▼▼▼
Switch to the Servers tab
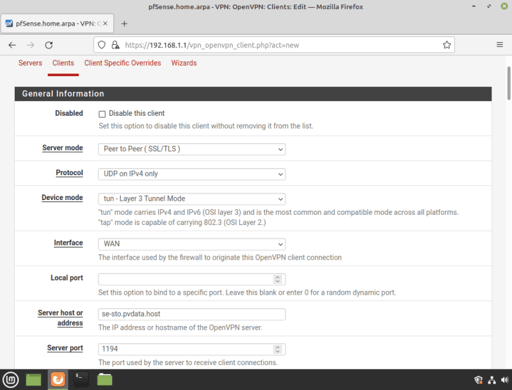 30,63
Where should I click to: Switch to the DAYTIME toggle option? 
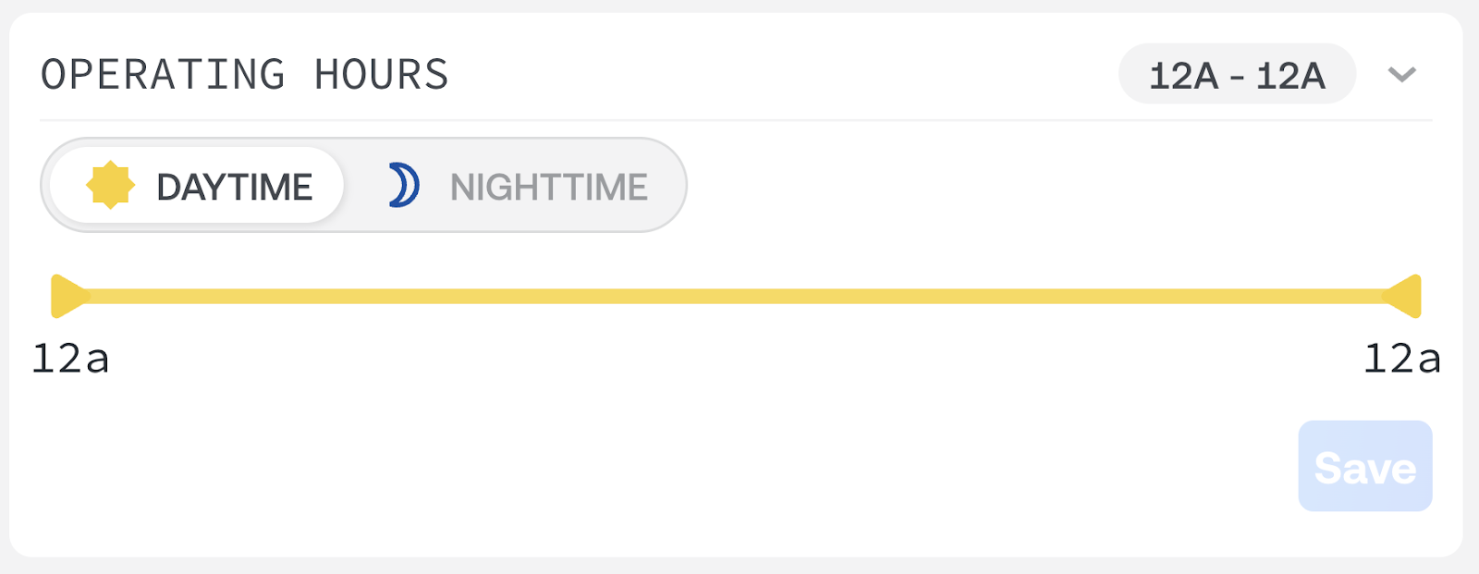point(197,186)
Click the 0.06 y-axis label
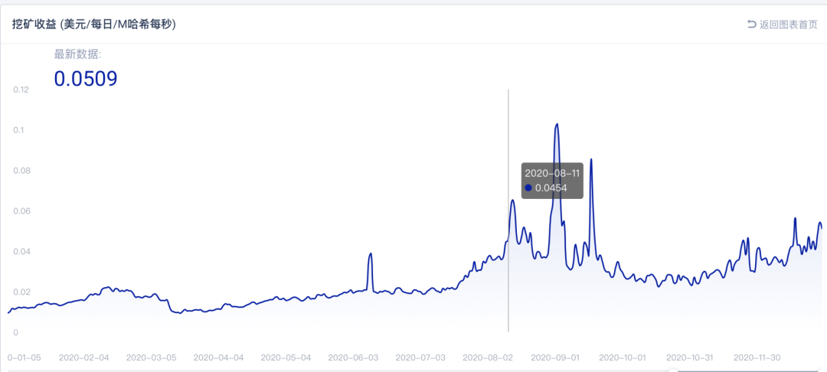Screen dimensions: 827x372 pyautogui.click(x=21, y=211)
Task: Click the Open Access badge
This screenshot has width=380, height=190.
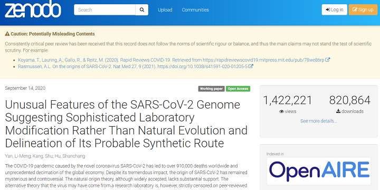Action: (238, 89)
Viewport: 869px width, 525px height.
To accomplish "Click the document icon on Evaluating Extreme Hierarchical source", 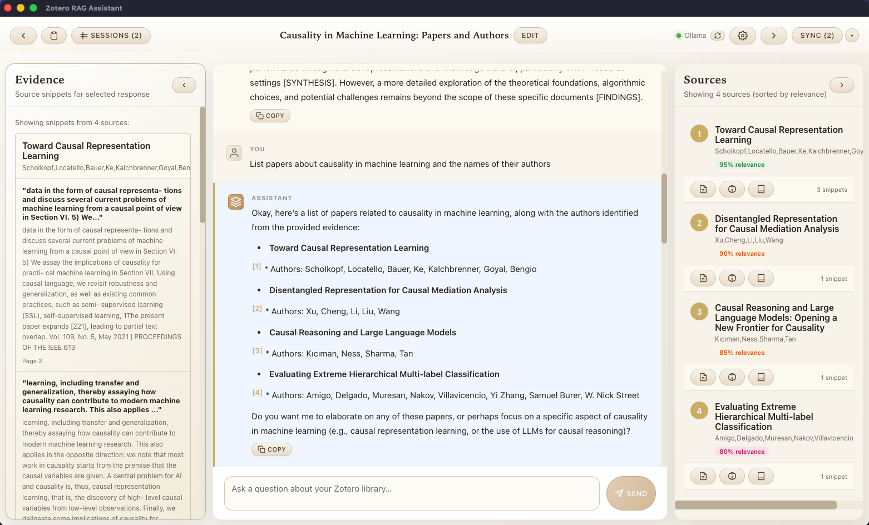I will [x=703, y=476].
▲▲▲
What you need to do: In the answer, set down only the lines from the opening line of the listing through the line that holds "Task: Click the Open Access badge", exactly as they appear, minus the pictures.

Result of this task:
Switch to the Servers tab
 30,63
Where should I click to: Switch to the DAYTIME toggle option? 
point(197,186)
Click the 0.06 y-axis label
Screen dimensions: 827x372 pyautogui.click(x=21, y=211)
Task: Click the Open Access badge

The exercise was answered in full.